A participação no movimento da Legalidade, em 1961, foi a última operação da Brigada Militar organizada como unidade para combate. Desde então, a corporação foi reestruturando seu papel, até mesmo por força de determinações legais, passando a atuar mais no policiamento, como acontece até hoje. Essa avaliação foi feita pelos participantes do debate promovido no Instituto Histórico e Geográfico do Rio Grande do Sul, nesta terça (16), em comemoração aos 50 anos da Legalidade.

A Brigada, como órgão vinculado ao governador do Estado, foi chamada imediatamente por Leonel Brizola para agir durante os turbulentos dias do final de agosto de 1961. O Regimento Bento Gonçalves ficou encarregado do Palácio Piratini, enquanto outras unidades se preparavam para a luta, tanto em Porto Alegre quanto no interior.

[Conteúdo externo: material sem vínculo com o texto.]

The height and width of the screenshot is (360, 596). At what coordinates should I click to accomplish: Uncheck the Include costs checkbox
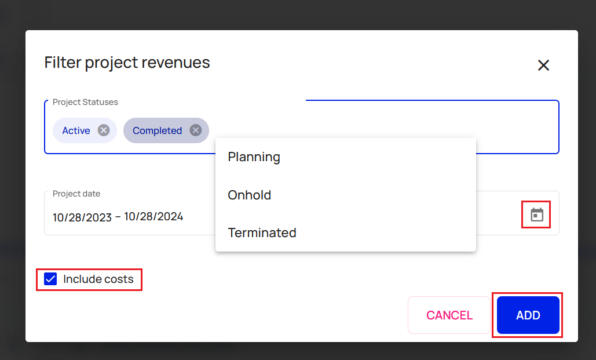click(51, 279)
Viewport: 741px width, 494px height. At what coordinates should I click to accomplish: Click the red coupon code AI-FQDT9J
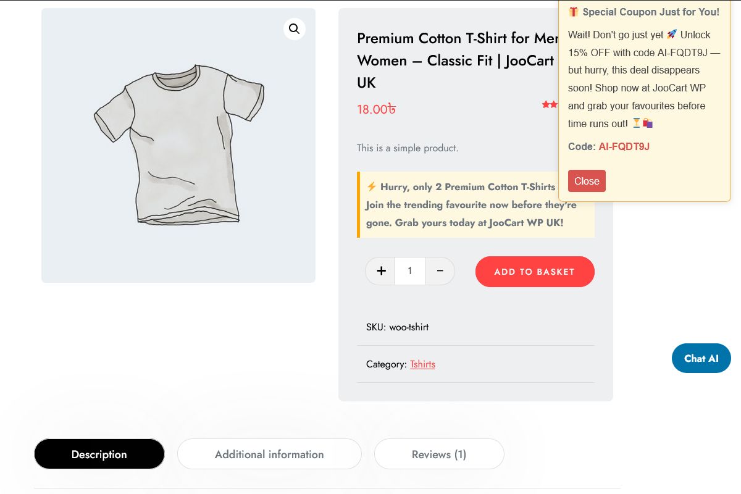click(624, 146)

Regimento Bento Gonçalves foi convocado a defender o Palário Piratini l Foto: Acervo Fotográfico do Museu da Comunicação Hipólito José da Costa

O coronel Bento Mathuzalém, em sua exposição, contou que, aos 17 anos, quando ingressou na BM, como cadete, tomou parte das ações do Centro de Instrução Militar, um dos pontos importantes da capital naquele contexto de iminência de conflito. “Eu era jovem, não entendia de política. Recebemos ordem de prontidão e um fuzil”, lembra. Destaca, a propósito, que a Brigada “tinha uma formação guerreira, parecida com a do Exército, em que se treinava posição de combate e guerrilha, enquanto hoje ela é mais voltada para o policiamento ostensivo”. Por causa dessa tradição, acredita que o governador Brizola tenha imediatamente confiado na corporação, pois sabia que ela era preparada para a ação.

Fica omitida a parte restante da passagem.